Daniel Berckmans, PhD, professor in the Department of Biosystems at KU Leuven in Belgium, said health challenges and other production issues can be identified more quickly with the use of visual images and sound monitors.

“We want real-time management based on the response of the animal,” he told Pig Health Today. “It’s not just about machine-to-machine communication; it’s about living organisms interacting with machines. We measure the response of humans, plants and animals — not just for monitoring but for active controls.”

Berckmans has been involved in many research studies, including real-time sound analysis of pigs where a machine captures 22,000 samples per second – that’s 6.6 million samples in day. One number is sent to the owner every five minutes. If pigs are coughing frequently, the caregiver will know treatment is needed.

He has also used visual monitors of pigs’ water usage to measure health, Berckmans said. A camera zooms in when a pig uses the drinking nipple and measures the duration of the visit. A real-time image is captured each second for 43,000 images per day per pen. One number is sent to the farmer every 30 minutes. He said the margin of error was 200 ml over 13 days for a 92% accuracy rate.

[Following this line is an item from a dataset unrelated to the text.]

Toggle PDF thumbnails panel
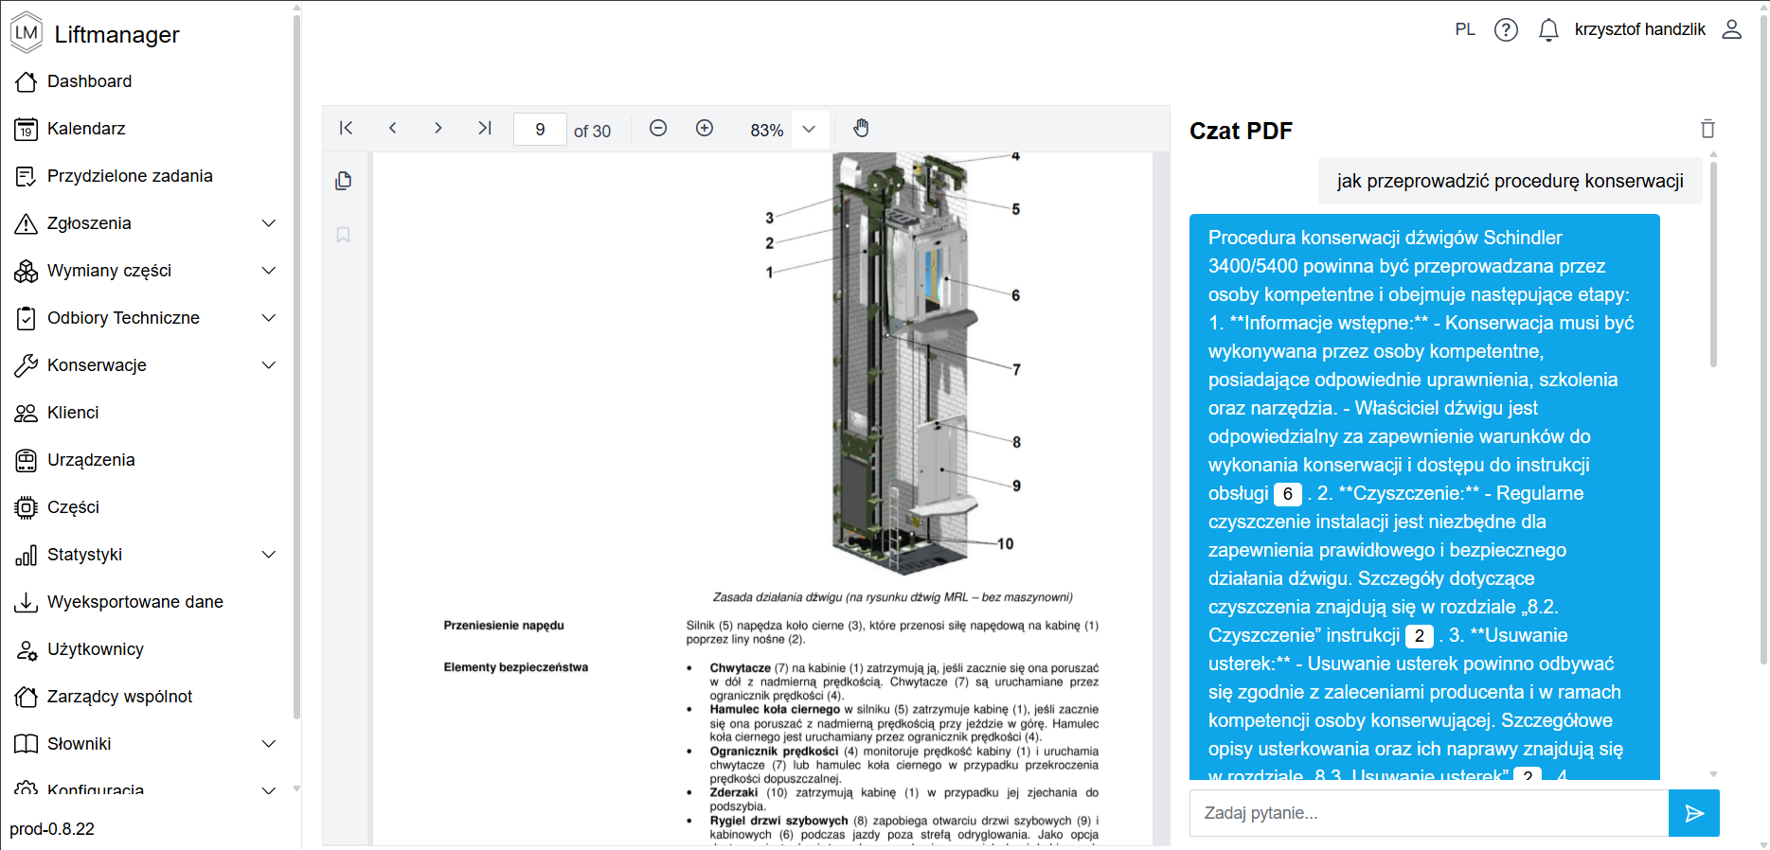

“It’s not about the data; it’s about relevant information,” Berckmans said. “That’s where the value is.”

Cyber-physical systems that comprise interacting digital, analog, physical and human components will be technology- and value-driven, he said. He believes it will fundamentally change how people do business, within agriculture and in general.

“It’s not about one technology versus another,” Berckmans added. “It’s about collaboration and creating value for the farmer and other stakeholders.”